When a mycoplasma takes over the DNA of the host cell, anything can happen – including causing that cell to malfunction in many different ways and/or die, or can cause DNA mutation of the host cell. Mycoplasmas attach to host cells with a tiny arm coated in protein which attaches to the protein coating of host cells. For this reason, antibiotics like tetracycline, which are classified as “protein synthesis inhibitors” are often used against mycoplasma infections. While these antibiotics may block this protein attachment and very slowly starve it from the nutrients it needs from host cells to thrive and replicate, it still takes a healthy immune system to actually kill the mycoplasma for good.
Mycoplasmas are highly adaptable to changing environments and can move anywhere in the body, attaching to or invading virtually any type of cell in the body. The mycoplasma adhesion proteins are very similar to human proteins.
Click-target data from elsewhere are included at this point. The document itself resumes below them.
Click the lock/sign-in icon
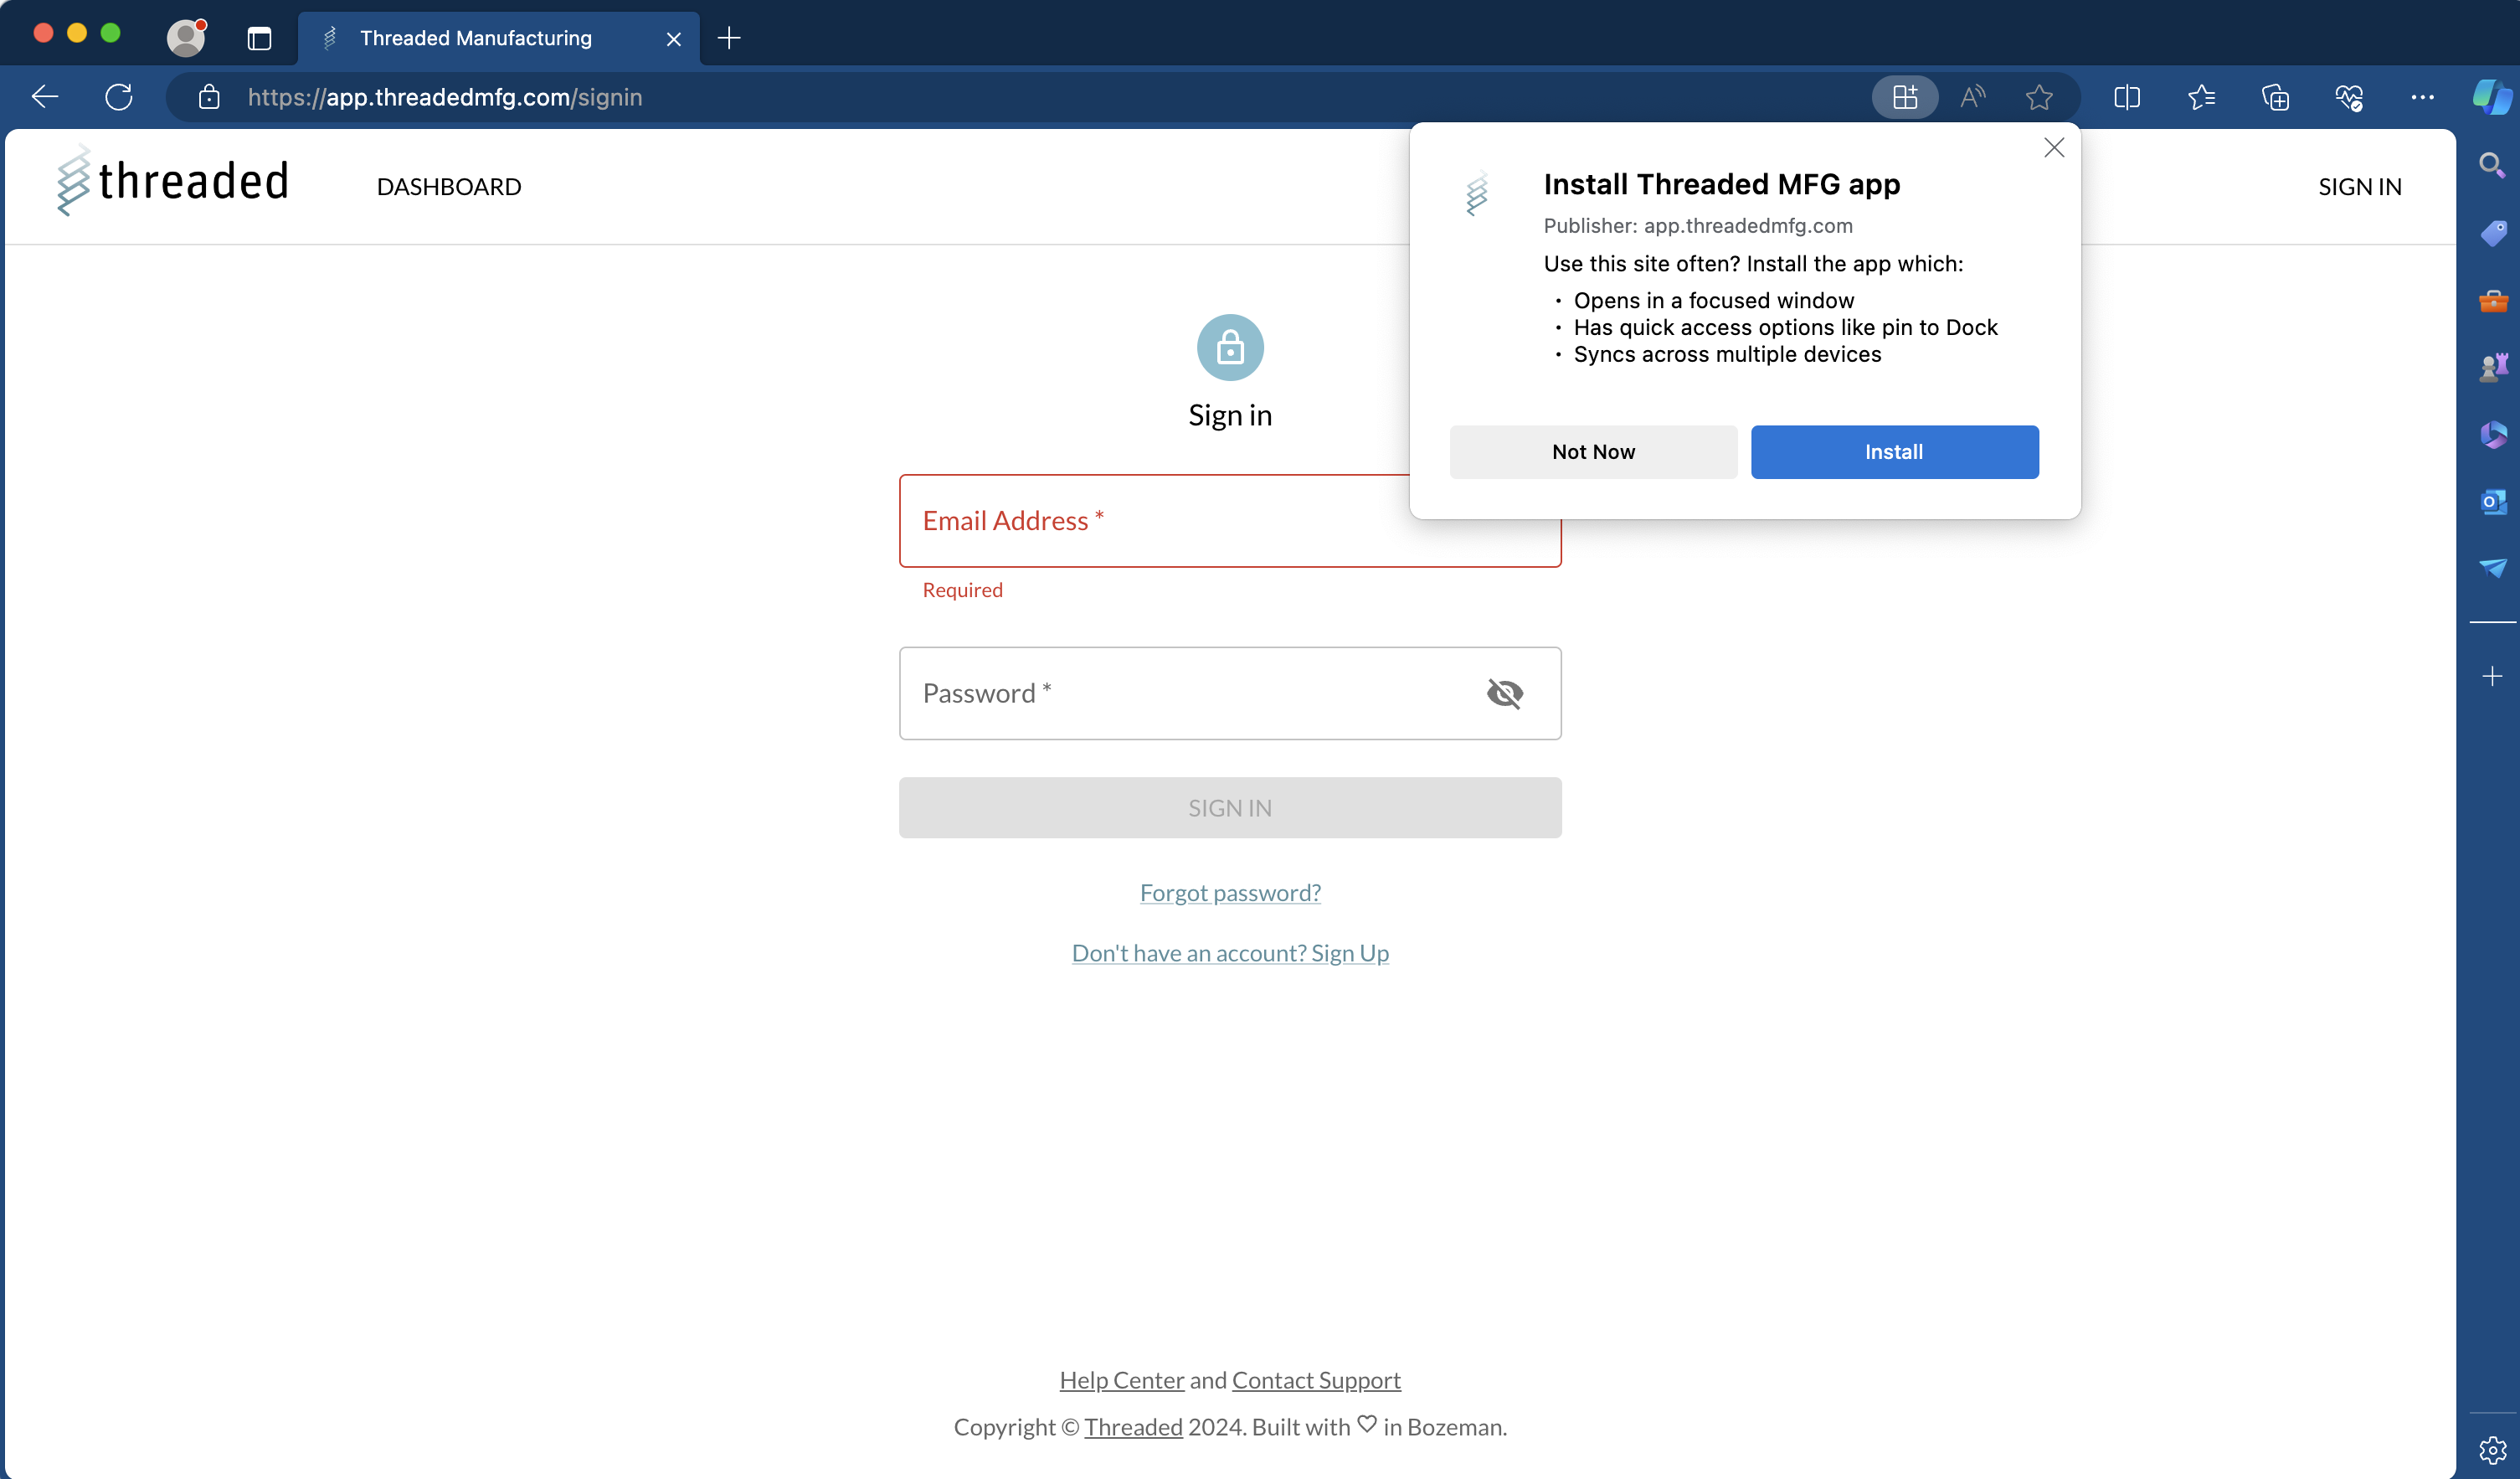coord(1230,347)
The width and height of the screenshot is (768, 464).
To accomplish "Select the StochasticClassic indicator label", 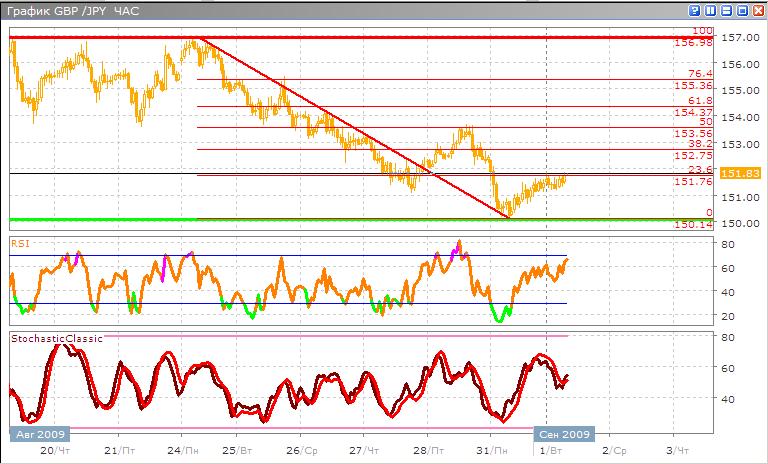I will 50,340.
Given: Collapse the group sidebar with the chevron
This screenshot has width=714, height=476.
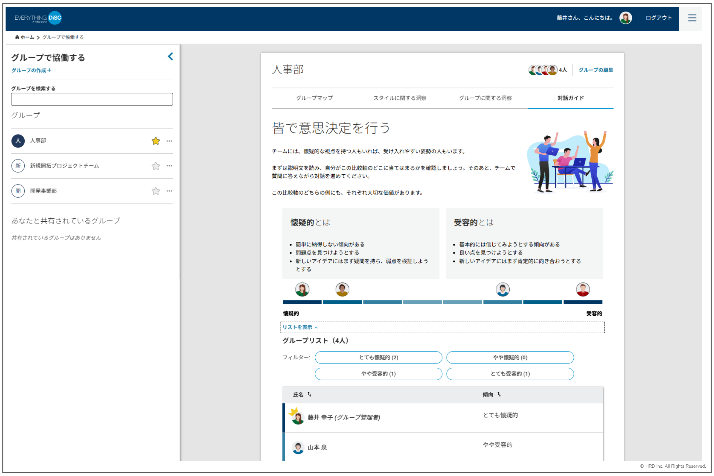Looking at the screenshot, I should pos(170,57).
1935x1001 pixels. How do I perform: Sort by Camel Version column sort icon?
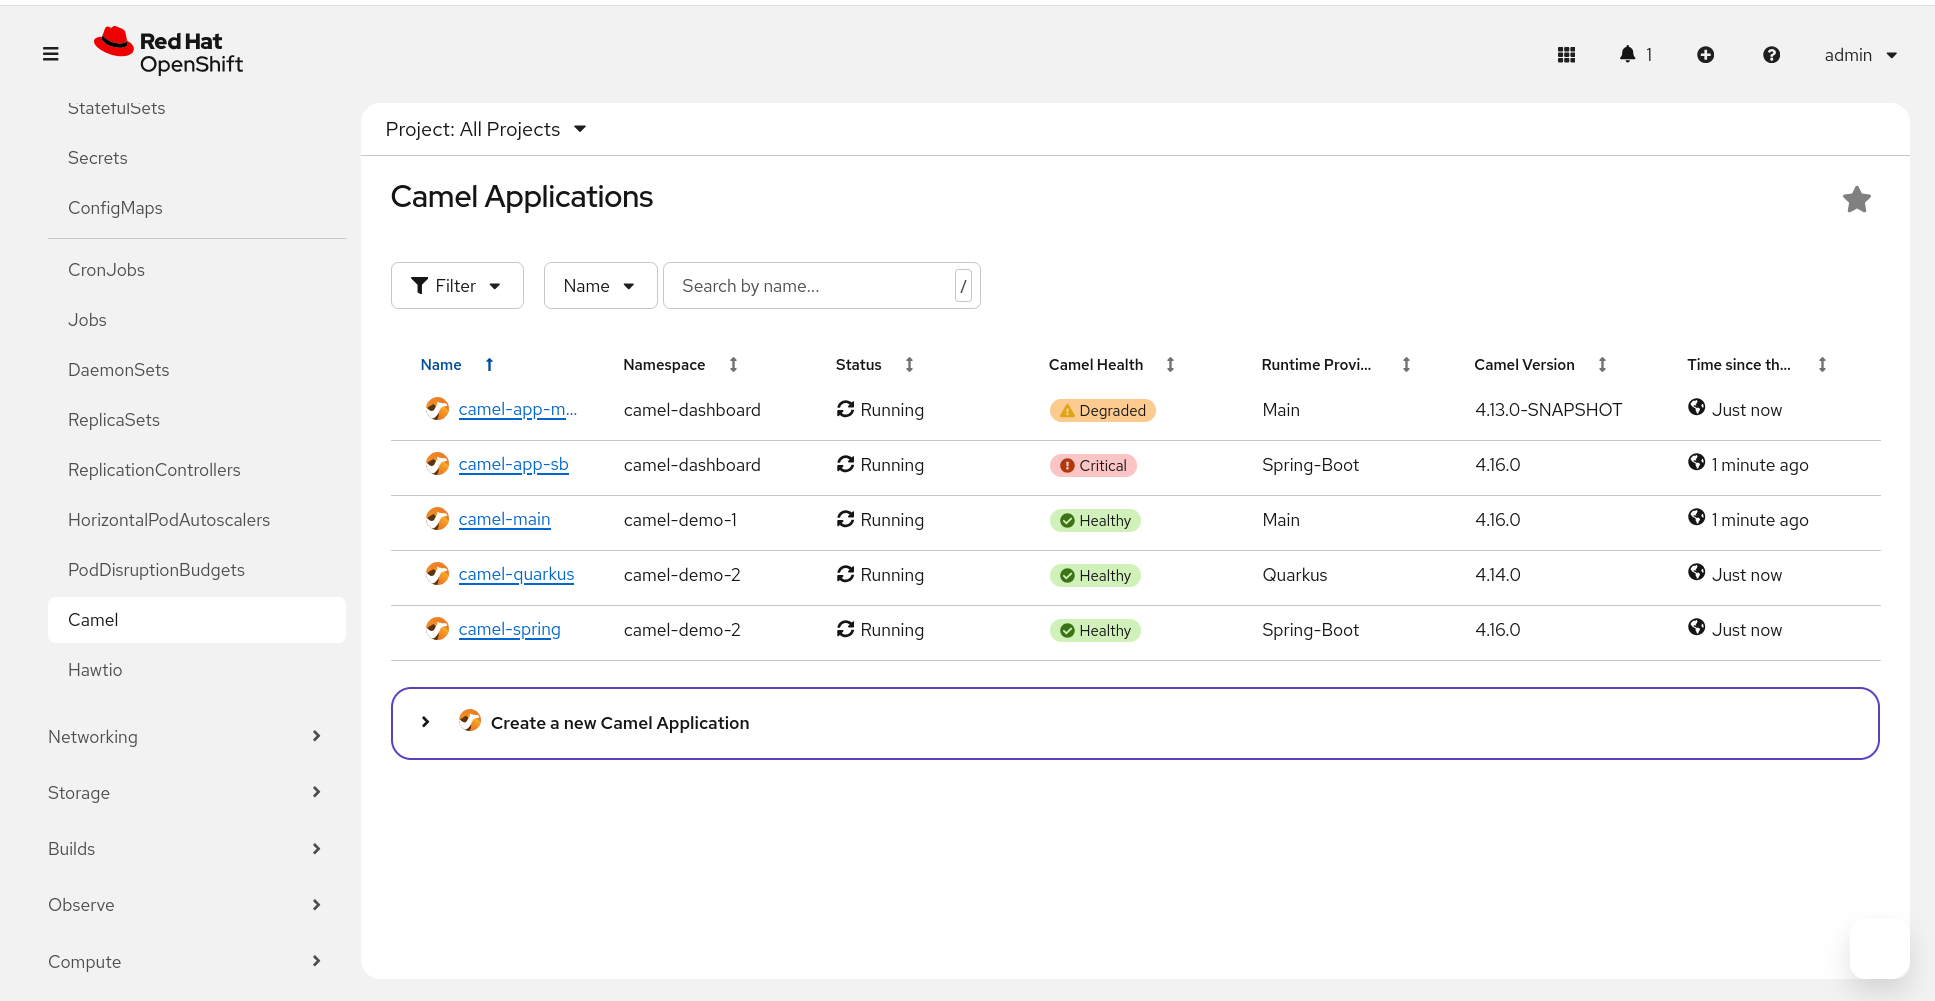click(1602, 365)
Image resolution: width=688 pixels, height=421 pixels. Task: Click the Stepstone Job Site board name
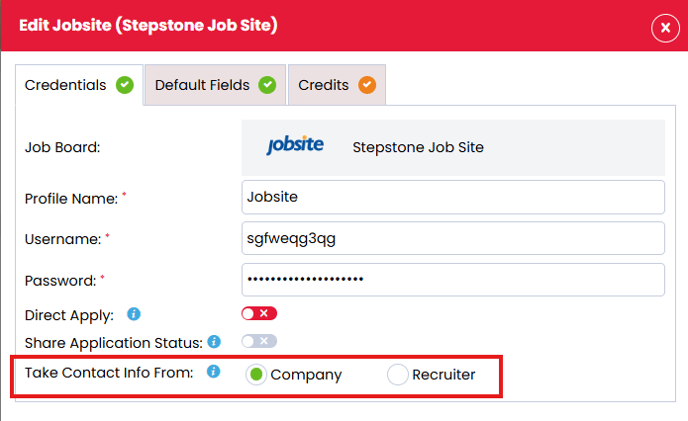point(418,147)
Once adhered to the host cell, the mycoplasma can completely mimic or copy the protein cell of the host cell.
This can cause the immune system to begin attacking the body’s own cells; an event that happens in all autoimmune diseases. Certain Mycoplasma species can either activate or suppress host immune systems, and they may use these activities to evade host immune responses. Mycoplasmas can turn on the chain reaction called an immune system response. This includes the stimulation of pro-inflammatory cytokines (chemical messengers of the immune system) which is generally found in most autoimmune and inflammatory diseases and disorders.
Mycoplasma can also attach to or invade immune system cells, like the very phagocytes (natural killer cells) that are supposed to kill them. Inside these phagocytes, they can be carried to new locations of inflammation or disease – hidden away like a spy who has infiltrated the defending army. When a mycoplasma attaches to a host cell, it generates and releases hydrogen peroxide and superoxide radicals which cause oxidative stress and damage to the surrounding tissues.